#### Material to process:

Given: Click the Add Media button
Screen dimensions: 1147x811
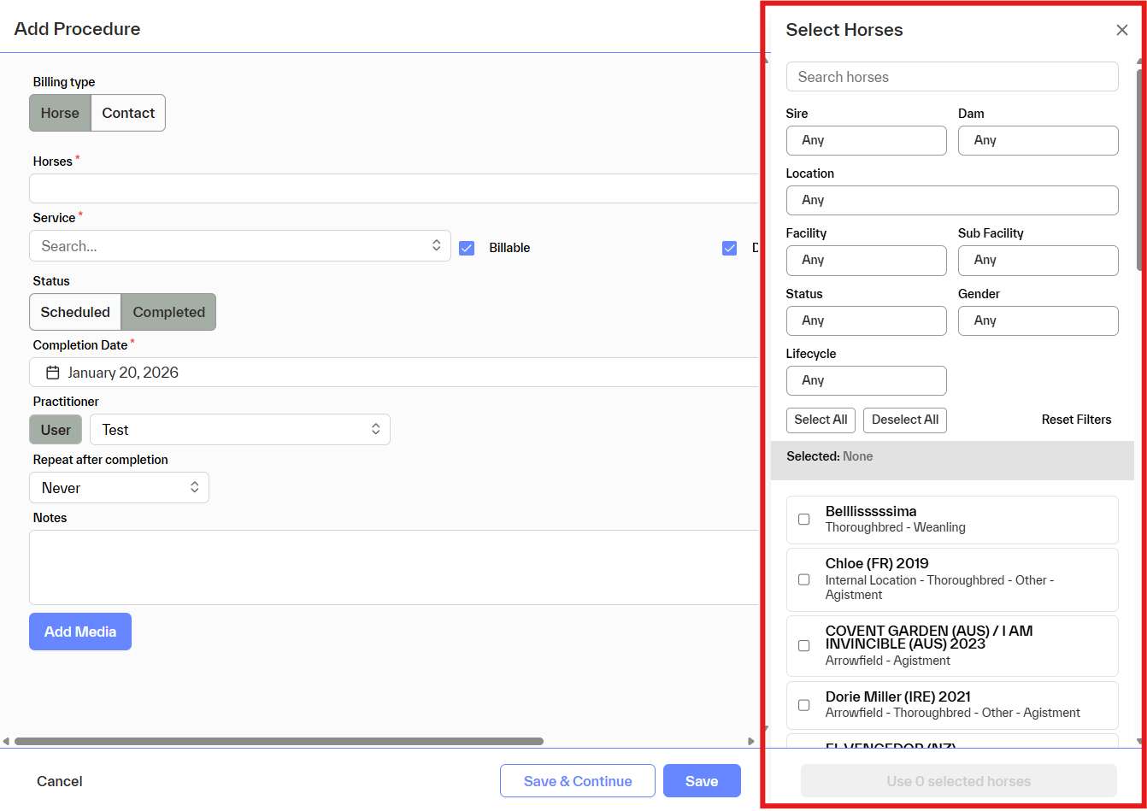Looking at the screenshot, I should point(80,632).
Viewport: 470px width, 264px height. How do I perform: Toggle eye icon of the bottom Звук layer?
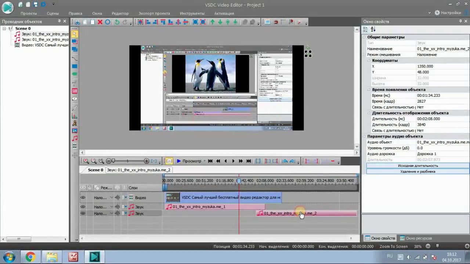(x=83, y=213)
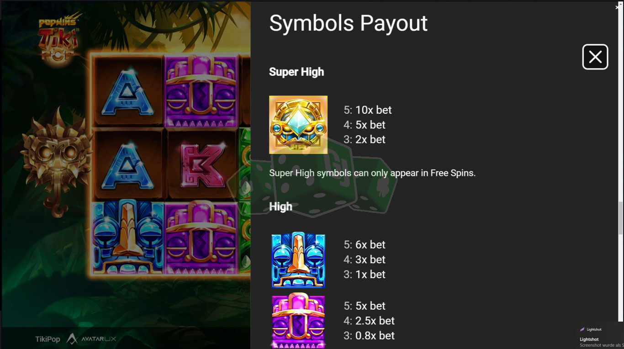
Task: Click the small X in top-right corner
Action: 617,7
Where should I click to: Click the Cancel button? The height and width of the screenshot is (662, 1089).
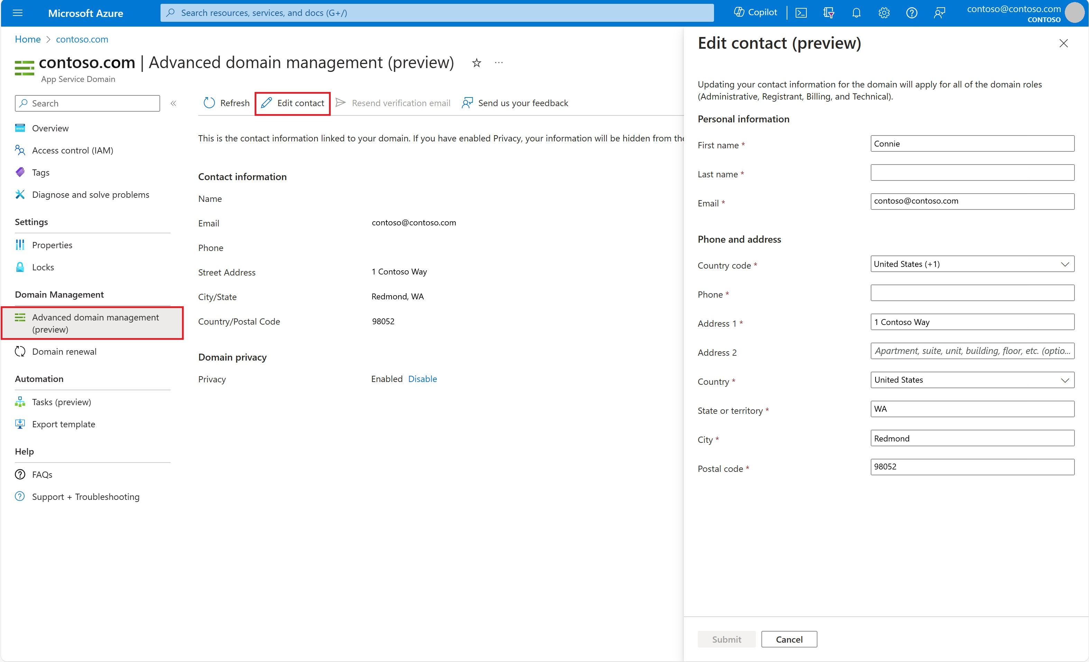(x=789, y=639)
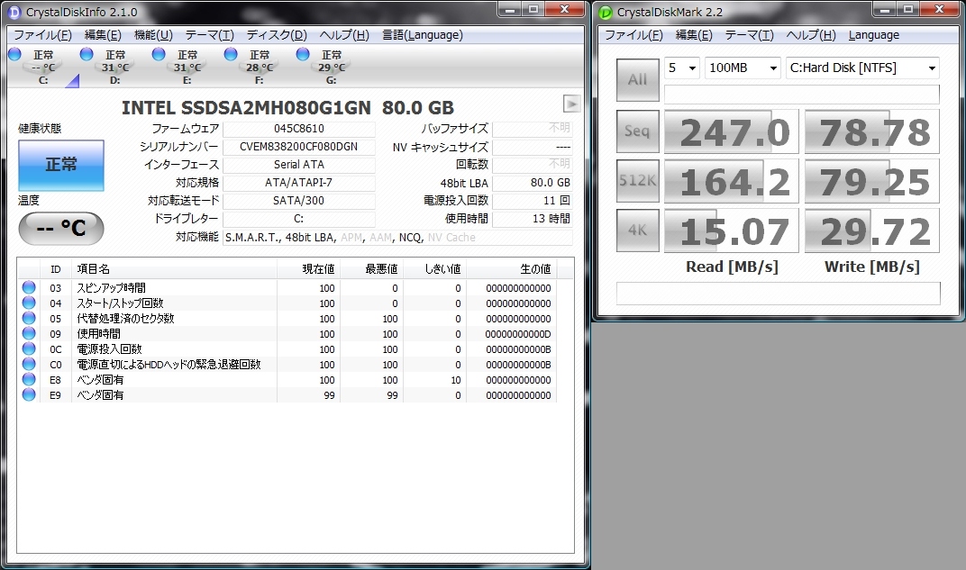Viewport: 966px width, 570px height.
Task: Select drive C: status icon
Action: point(15,54)
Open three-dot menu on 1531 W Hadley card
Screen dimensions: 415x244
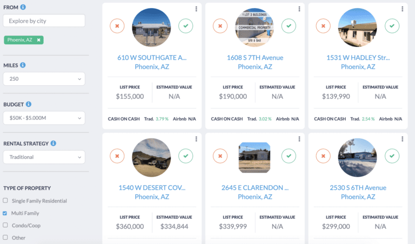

#### What needs to be done:
Write out the records shown above exactly, but do not include any images.

#### Your response:
Given: Click the Add Media button
Screen dimensions: 1147x811
Looking at the screenshot, I should point(80,632).
Viewport: 470px width, 264px height. How do I perform: Toggle eye icon of the bottom Звук layer?
(x=83, y=213)
Task: Click the small X in top-right corner
Action: 617,7
Where should I click to: Click the Cancel button? The height and width of the screenshot is (662, 1089).
(x=789, y=639)
Viewport: 966px width, 570px height.
Task: Select drive C: status icon
Action: point(15,54)
Open three-dot menu on 1531 W Hadley card
Screen dimensions: 415x244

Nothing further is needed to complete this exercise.